Stephen and Louise reconcile (the French version extends this sequence) and marry. However, just before his first performance in a new tour, he receives a package containing a pair of gloves, with Vasseur’s name stamped inside. As he plays, he sees his hands transform into those of the gloved killer, causing him to flee the stage mid-concert. The following day, a sculptor, Graham Coates, asks if he can use Orlac’s hands as the model for those of Lazarus, stretching out from the tomb (in the French version, he also tries to hand a ball back to a young girl playing in the park, but she too is terrified of his hands).

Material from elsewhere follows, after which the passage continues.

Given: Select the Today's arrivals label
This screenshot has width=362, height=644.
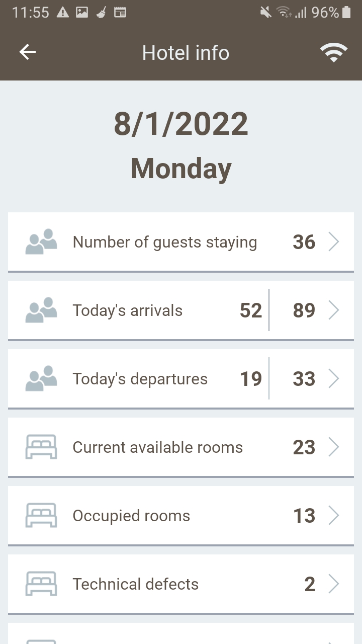Looking at the screenshot, I should pyautogui.click(x=128, y=310).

Soon after, Li-Lang, disguised as Vasseur’s widow, visits Louise and tells her that the spirit of her husband cannot rest until Stephen returns something that belongs to him. Suspecting that Volchett did indeed perform a hand transplant, Louise flies to Paris to question him, only to discover that he has just collapsed from a cerebral haemorrhage (in the novel Cerral died at sea just when his testimony was most needed). An increasingly paranoid Stephen discovers that Louise and her uncle have lied about her whereabouts. In the middle of the night, Stephen wakes to find the hook-handed and corpse-like Vasseur looming over him – but then, promptly and quite mystifyingly, Neron removes the disguise and warns Stephen that Louise and her uncle intend to have him committed. (It is impossible to work out how Neron intends to make money from this, but presumably it has something to do with the sample of Stephen’s handwriting that Li-Lang – for reasons that are never explained – stole from the Orlacs’ apartment.) Louise, her suspicions aroused, tracks down Li-Lang. Neron overhears his assistant telling her to bring the police to the club that night. Later, Stephen overhears a conversation between Louise and her uncle which seems to confirm their plan to commit him. That night, Neron murders Li-Lang during the course of their act. Stephen attacks him, delaying his escape until the police arrive. It is revealed that Vasseur was not a killer, leaving Stephen free to return to his wife and career.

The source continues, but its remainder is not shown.